Si le Collège des gynécos n'invitait pas le Pr Daraï, visé par 26 plaintes au pénal, dans son grand congrès, ça aiderait aussi les patientes. Le Collège pourrait dénoncer fortement les violences gynécologiques plutôt que de se poser la question sur le viol. Inviter le Pr Daraï, c'est un pied de nez fait à toutes les victimes. Nous ne sommes pas contre la gynécologie ni contre la médecine. Il ne faut pas oublier que les victimes sont des patientes. Les médecins ont peur d'avoir des procès. Pour l'éviter, il suffit juste de respecter le consentement.
Beaucoup le font…
Oui bien entendu, tous les médecins ne sont pas violents. Comme tous les hommes ne sont pas des violeurs. Moi ce qui me pose question, et je reviens encore à l'affaire Daraï, c'est comment se monsieur est encore en poste. Dans quel autre domaine, cela serait possible ? Le pouvoir médical écrase les victimes. Et ces actes sont impunis en France. Les médecins s'inquiètent, ils devraient plutôt s'inquiéter pour les victimes. Le serment d'Hippocrate, c'est d'abord de ne pas nuire. Martin Winckler explique très bien qu'il y a un déséquilibre dans la relation de soins. Aujourd'hui il y a une non prise en compte de la réalité de ces violences. C'est un mauvais message envoyé aux patientes.

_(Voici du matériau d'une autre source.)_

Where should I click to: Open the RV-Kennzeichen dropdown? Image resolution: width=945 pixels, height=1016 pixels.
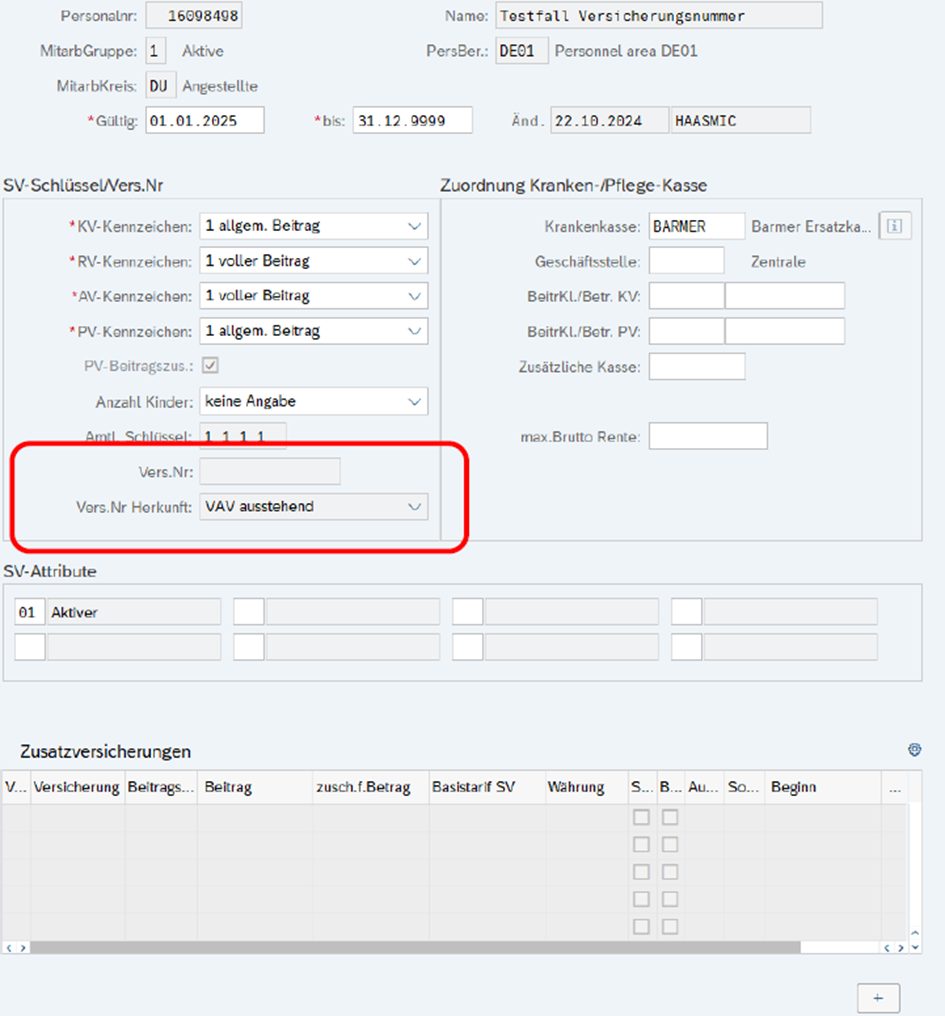(x=414, y=262)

1: Enrichir la formation initiale et continue en médecine gynécologique; instaurer des partenariats soignant.e.s / soignées dans l’intérêt de la démocratie sanitaire et de l’humanisation des soins; diagnostiquer et soigner l’endométriose et l’adénomyose en se servant des dernières connaissances scientifiques.
2: Lancer une campagne d’information grand public sur les violences obstétricales et gynécologiques.

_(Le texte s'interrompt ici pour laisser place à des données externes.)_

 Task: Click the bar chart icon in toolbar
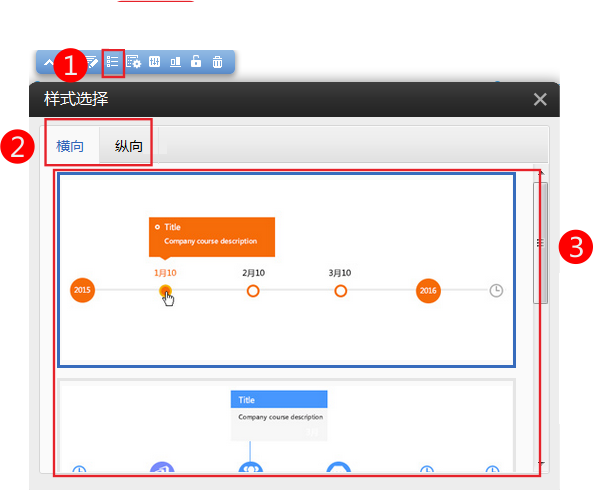tap(175, 62)
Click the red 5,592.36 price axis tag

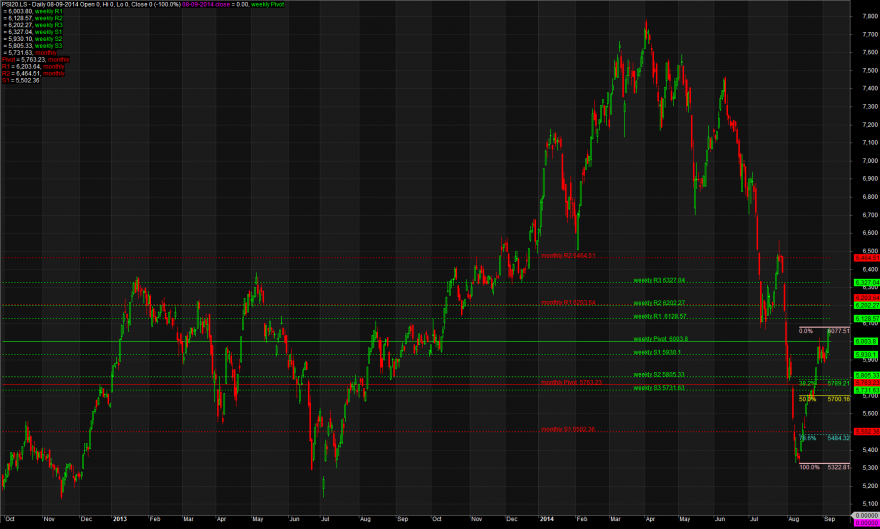pos(866,431)
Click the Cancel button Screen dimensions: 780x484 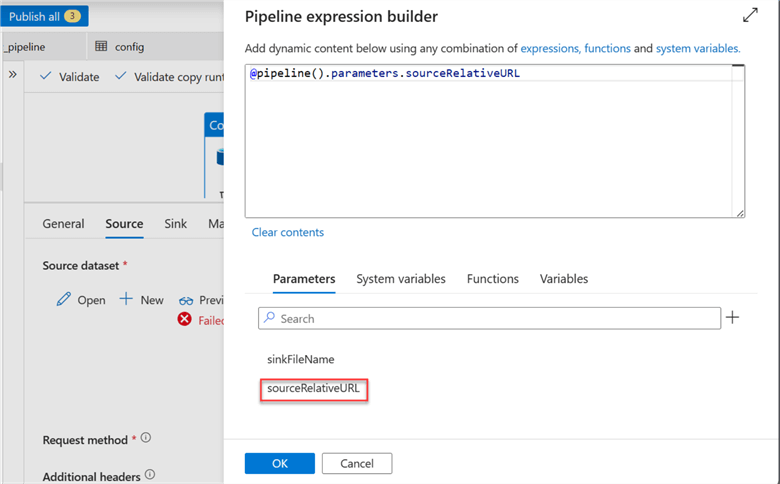(356, 464)
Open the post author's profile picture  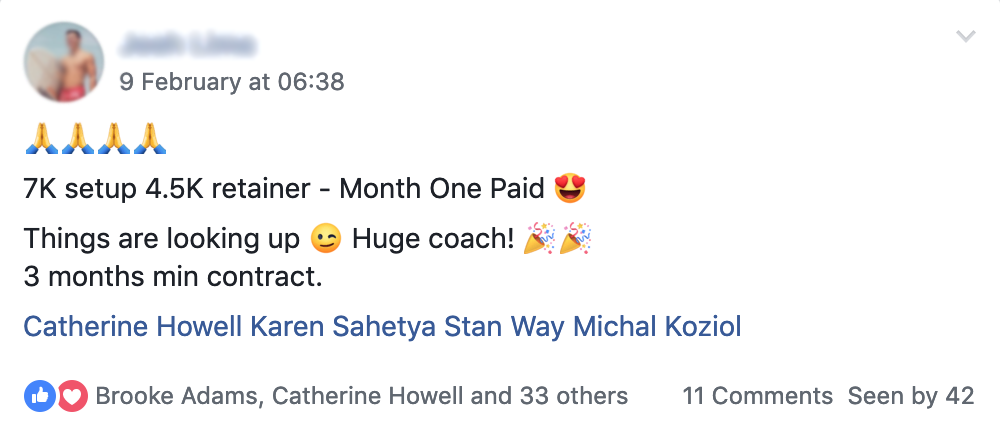pyautogui.click(x=64, y=62)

3: Sensibiliser les jeunes aux VOG et au parcours de soins gynécologiques.
4: Évaluer le niveau de satisfaction des femmes concernant leur parcours obstétrical et/ ou gynécologique.
5: Créer un numéro vert pour renseigner et accompagner les victimes de VOG.
6: Créer un observatoire de la naissance (incluant la fausse-couche) pour accompagner le changement du système.
7: Améliorer l’accueil des victimes des VOG par les personnels de police et de gendarmerie; former ceux-ci à la réalité du viol gynécologique.
8: Remédier à la pénurie de médecins experts sensibilisés aux VOG auprès des tribunaux.
9: Faire cesser l’impunité des VOG et l’omerta.
10: Suspendre de manière temporaire tout médecin/professionnel de santé visé par des plaintes au pénal.
11: Réformer les Conseils des ordres médicaux en incluant la participation des patientes.
12: Renforcer le droit à l’avortement.
13 : Améliorer la prise en charge et la recherche en matière d’endométriose et d’adénomyose.
14 : Démocratiser l’accouchement à domicile.
15 : faciliter l’accès des sages-femmes libérales aux plateaux techniques.
16 : Favoriser le développement des maisons de naissance.
17 : Démocratiser l’accompagnement en continu des femmes lors de leur accouchement en maternité.